Charleston, West Virginia: Education union leaders have announced a statewide teacher strike effective tomorrow in West Virginia. Leaders of the of WVEA, AFT-WV, and WVSSPA announced the decision at a press conference at 6 p.m.
They say they had no other choice but to call the strike in response to the education reform bill working its way through the West Virginia statehouse.
West Virginia Education Association President Dale Lee says that watching the actions of the state Senate, “it appears that they are more interested in listening to the outside interests than they are the educators across West Virginia.”
Teachers won a 5 percent pay raise after a strike last year.
When asked about the length of the strike leaders say they will be considering things day by day.
A number of school districts have announced they will be closed tomorrow. Click here to see those closings.

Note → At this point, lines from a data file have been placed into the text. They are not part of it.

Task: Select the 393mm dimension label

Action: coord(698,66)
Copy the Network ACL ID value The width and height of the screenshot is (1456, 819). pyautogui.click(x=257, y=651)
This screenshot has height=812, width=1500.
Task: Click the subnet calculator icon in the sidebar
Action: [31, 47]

Dr. Steven Paine, West Virginia Superintendent of Schools, issued the following statement following the announcement:
“I regret that circumstances have led to the announcement of work stoppages in many counties throughout the state. I am working diligently with all parties to advocate for a prompt resolution. Though this is an uncertain and emotional time, we cannot forget that the best interest of students must be our top priority.
While SB 451 has followed an unusual path, the legislative process is not complete, and I am hopeful that we can collectively work toward a solution that best benefits our students and respects our teachers, service personnel, parents and citizens of West Virginia.
Be assured that our county superintendents are working tirelessly to minimize disruption to students and communicate frequently with parents regarding plans impacting school schedules. Each county will make a decision based on the unique needs of its county, keeping the safety and well-being of students as the sole focus.”
Omnibus Education Bill passed Senate
Hours after the WV Teachers Unions announced a statewide strike, the Omnibus Education Bill passed through the Senate, 18-16.
Last week, the House of Delegates made major changes to the bill but on Monday an amendment by the Senate washed away many of those changes.
The new version of the bill reintroduced ESAs, with 1,000 for special needs and bullied students. It also took the number of charter schools from two to seven, with a limit of two introduced per year.
Senate President Mitch Carmichael reacted to the strike on Twitter Monday night,” After years of ruining our state’s public education system, the teacher union bosses have finally lost their grip on the Legislature and seemingly have lost their grip on reality.
Comprehensive education reform that will improve student performance, provide parental choice and empower teachers is coming – because parents, taxpayers, and job providers want our broken public education system fixed now. I am confident the House of Delegates will do the right thing and pass this compromise bill.
Locking our students out of schools because the teachers union bosses have lost is an embarrassment for our state.”